Jac, uncustomary yet boldly sports a short dress—the sassy red, black and white ensemble somewhere between punk and rockabilly. Savannah drawls out a favorable whistle at the sight of her primary role model. The tall, athletic older sister always setting the bar. “You look H-O-T…HOT! Check out those gams,” Savannah catcalls at her.
Jac hands her keys off to the salivating valet attendant, her focus settling on her baby sister. “Yeah. Yeah. Yeah,” she dismisses, quite uncomfortable with attention. “Well, how’d it go?” she references Savannah’s meeting with Jack and his new girlfriend, her sisterly guardianship kicking in.
Savannah nods her head, her pressed expression giving Jac all the answer required. “Just like you said it would.”
“You stay away from him and tell him to do the same, you got it.” Jac grows agitated by the bitter ex’s game playing.

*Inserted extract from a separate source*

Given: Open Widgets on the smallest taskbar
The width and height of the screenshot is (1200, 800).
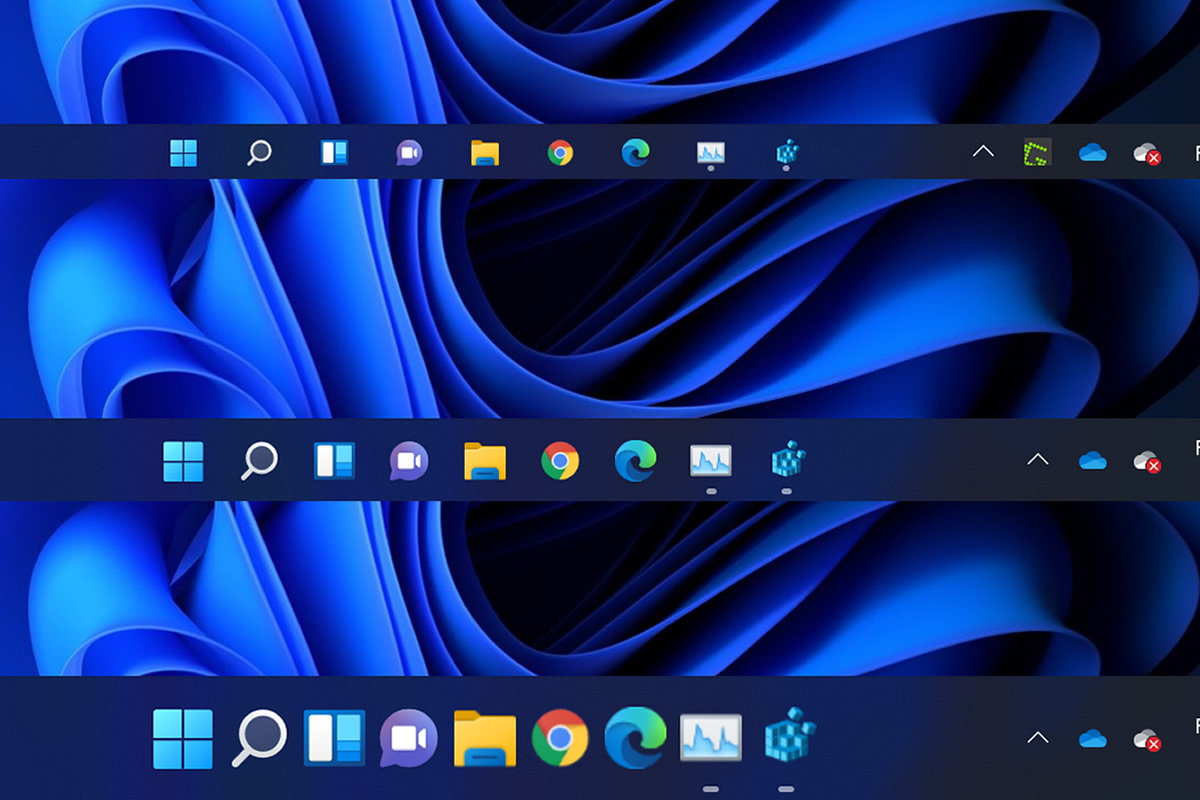Looking at the screenshot, I should [x=333, y=153].
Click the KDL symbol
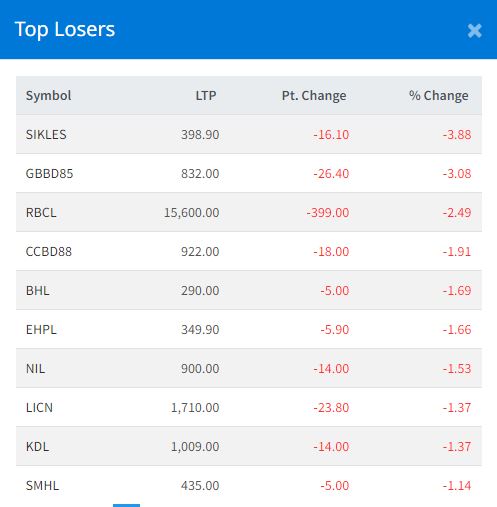The height and width of the screenshot is (507, 497). (x=37, y=447)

“I think it actually did help in some sort of twisted way,” Savannah hunts for the silver lining.
Jac tilts her head, her eyes and mouth perturbed and blatantly disbelieving, as if to say,
Really
?
“Yeah,” Savannah answers Jac’s internal question, the two avidly reading each other since adolescence. “Seeing him. With her. Like that. All lovey-dovey and handsy. Referring to themselves as
we
. Calling each other
babe
.”
Jac rolls her eyes, symbolizing she’d much rather be gagged with a spoon than to sit with any ex and watch such a self-substantiating display.
“I know. It was really weird at first,” Savannah admits. “Not that I still want him or anything. It’s just strange seeing someone you used to be affectionate with in the affection of another.”
“That would bother anyone, Savannah,” Jac eases her mixed emotions.
Douchebag.
The term runs through her mind in conjunction with Jack and the obnoxious actions.
“But that’s the thing!” Savannah grows excited. “After I got over the initial awkwardness, I was fine with it. It didn’t make me want him back. And the fact that he could do that in front of me, made me realize he’s not as in love with me as he claims he is. You wouldn’t do that to someone you love.” Savannah thumps her hand over her heart, continuing, “I wouldn’t do that to Jack. And I’m not in love with him. Say Brody and I were a thing. I surely wouldn’t invite Jack to dinner with the two of us, then paw all over Brody in front of him. It’s like when a dog pees on the floor and you rub his nose in it, right? I just wouldn’t do that.”
“That’s because you wouldn’t need to, Savannah. When you’re confident and secure with yourself and your decisions, you have no need to show off. You know it…inside.” Jac turns her toward the gallery, continuing their conversation as they approach the line to be checked in. “Some folks, men specifically, are not that secure with themselves. Other things…trophies…make them feel worthy. What better way for Jack to prove you wrong than to show up for drinks with some ego-stroking bimbo on his arm.” Jac gives in to a chuckle before exhausting, “A real catch, huh.”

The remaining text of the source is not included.